Exercise details:
Copy out the material between the lines holding "The width and" and "pos(430,70)", inclusive, requests and all. Scale each coordinate in the answers by 0.35 and round to whole numbers, halves up, leaving every other number as it is.

Records:
::::::::
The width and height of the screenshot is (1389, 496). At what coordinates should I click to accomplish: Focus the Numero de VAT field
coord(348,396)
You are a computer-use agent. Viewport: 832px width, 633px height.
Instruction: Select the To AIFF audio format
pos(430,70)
::::::::
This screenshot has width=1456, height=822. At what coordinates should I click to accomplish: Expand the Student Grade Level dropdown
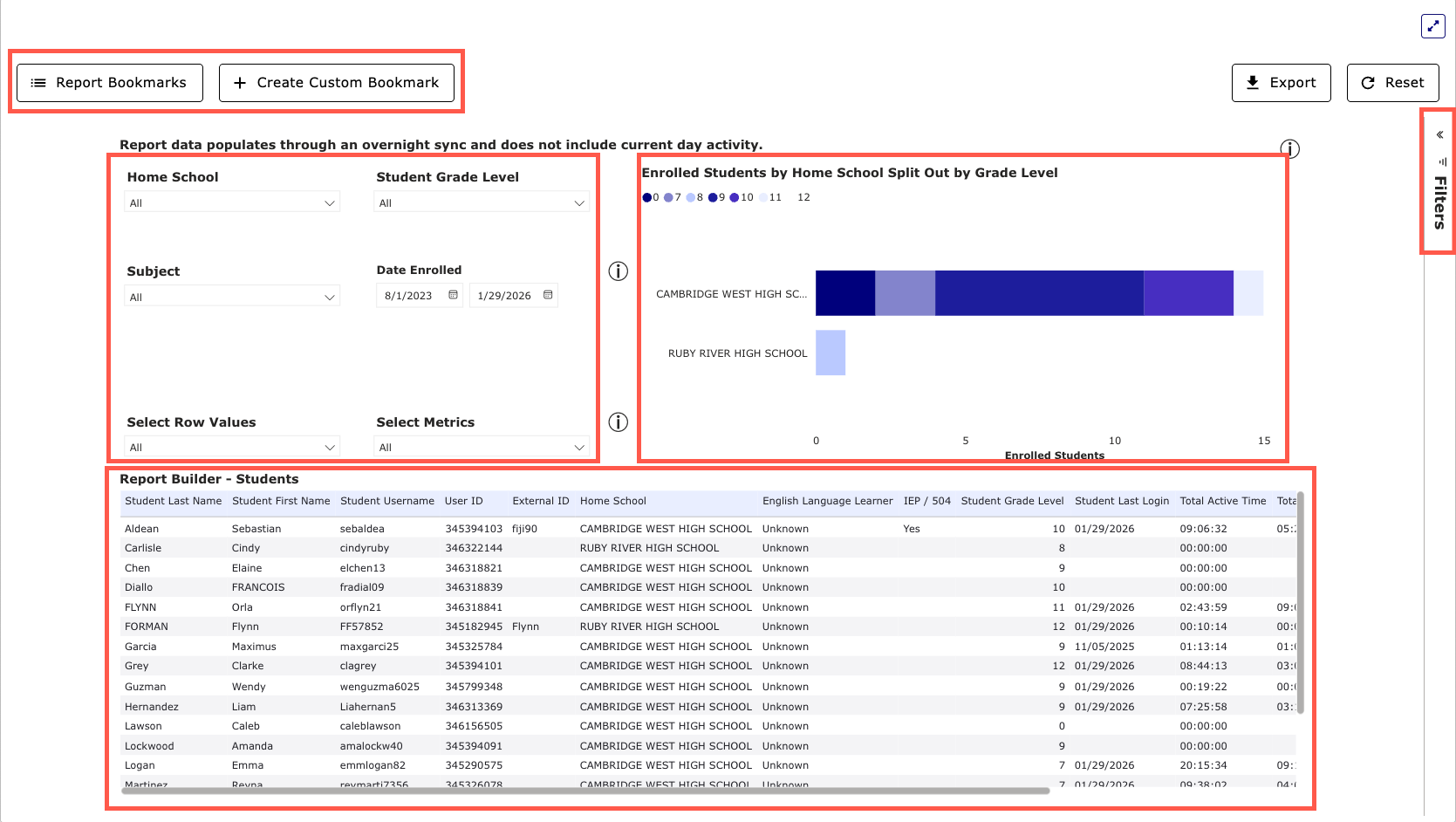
::::::::
Answer to the problem:
The width and height of the screenshot is (1389, 496). At what coordinates should I click to accomplish: Focus the Numero de VAT field
coord(122,139)
You are a computer-use agent. Viewport: 832px width, 633px height.
Instruction: Select the To AIFF audio format
pos(151,25)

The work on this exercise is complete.